PHOENIX — For 62 years, UCLA women's basketball has built one of the more consistent programs in the country. It has produced Olympians, produced professionals, and produced memories. What it had never produced, until Thursday evening at Footprint Center, was a trip to the national championship game.
That changed when Kiki Rice stepped to the free-throw line with 14 seconds remaining, the Bruins ahead by two, and converted both attempts to seal a 51-44 semifinal victory over Texas. The final buzzer touched off a celebration that carried from the court in Phoenix all the way back to Westwood, where students packed Bruin Plaza and spilled onto Strathmore Drive in a display that campus security described as the largest spontaneous gathering in recent memory.

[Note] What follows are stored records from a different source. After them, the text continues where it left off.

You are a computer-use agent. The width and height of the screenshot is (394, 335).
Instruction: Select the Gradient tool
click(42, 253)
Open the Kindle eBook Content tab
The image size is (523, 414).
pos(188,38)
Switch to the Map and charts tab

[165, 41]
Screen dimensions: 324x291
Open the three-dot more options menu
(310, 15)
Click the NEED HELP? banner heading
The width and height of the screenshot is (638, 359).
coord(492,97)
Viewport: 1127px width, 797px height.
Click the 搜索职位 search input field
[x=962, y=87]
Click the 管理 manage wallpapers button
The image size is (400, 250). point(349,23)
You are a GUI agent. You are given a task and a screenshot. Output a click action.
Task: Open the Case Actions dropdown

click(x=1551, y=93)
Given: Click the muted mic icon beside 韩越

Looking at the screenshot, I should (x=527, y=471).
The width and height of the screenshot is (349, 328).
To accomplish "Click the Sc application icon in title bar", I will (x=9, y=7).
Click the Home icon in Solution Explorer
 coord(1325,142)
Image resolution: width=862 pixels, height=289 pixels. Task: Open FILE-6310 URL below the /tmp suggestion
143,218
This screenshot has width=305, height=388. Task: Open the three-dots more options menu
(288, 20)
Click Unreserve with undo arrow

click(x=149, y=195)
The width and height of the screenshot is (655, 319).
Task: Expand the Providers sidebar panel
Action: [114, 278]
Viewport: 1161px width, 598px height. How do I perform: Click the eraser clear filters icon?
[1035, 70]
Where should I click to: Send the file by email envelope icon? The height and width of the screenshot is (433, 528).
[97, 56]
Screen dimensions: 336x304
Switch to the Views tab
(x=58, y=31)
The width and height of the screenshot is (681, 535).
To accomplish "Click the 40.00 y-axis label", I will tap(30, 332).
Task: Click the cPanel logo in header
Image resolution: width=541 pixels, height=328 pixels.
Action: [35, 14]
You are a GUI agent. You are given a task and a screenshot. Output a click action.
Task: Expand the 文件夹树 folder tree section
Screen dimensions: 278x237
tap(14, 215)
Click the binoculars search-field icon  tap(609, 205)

Lauren Betts, the 6-foot-7 junior center who transferred from Stanford before last season, finished with 16 points and 11 rebounds and spent much of the second half making life miserable for Texas's interior defenders. Her ability to draw fouls and convert at the line, she shot 8-of-10 for the game, proved decisive in a contest that stayed within single digits throughout.
"She's the best player in the country," coach Cori Close said of Betts in the postgame news conference. "She competed tonight on both ends in a way that I think surprised people who hadn't been watching us all year. We have been watching her do this since October."
Gabriela Jaquez and Gianna Kneepkens each added 10 points for the Bruins, with Jaquez providing the kind of perimeter defense on Texas guard Rori Harmon that the Longhorns' coaching staff had clearly not anticipated. Harmon, averaging 15.2 points per game in the tournament, was held to eight on 3-of-11 shooting.
UCLA's path to this moment has been a study in depth and continuity. Close, in her 15th season leading the program, has built a roster that uses size in ways most teams cannot match. The Bruins outrebounded Texas 42-29 and scored 22 second-chance points, advantages that more than compensated for a cold stretch in the third quarter when they went nearly five minutes without a field goal.
Rice, a junior guard from Virginia who has quietly become the team's most reliable closer, talked afterward about the significance of the moment without reaching for the kind of hyperbole that tends to crowd out nuance at events like this. "We've been working toward something like this for three years," she said. "Not just as individuals, but as a group. Tonight felt like something that was earned over a long time."
Sunday's championship game tips off at 3:30 p.m. ET on ABC. South Carolina, the defending national champion and No. 1 seed, defeated Notre Dame in the other semifinal. The Gamecocks have won 34 consecutive games and have not lost since February 2025. UCLA has beaten them once in program history, in a regular-season game in 2022.
For now, the Bruins are not thinking about that history. They are thinking about Sunday. So, it seems, is the rest of Westwood.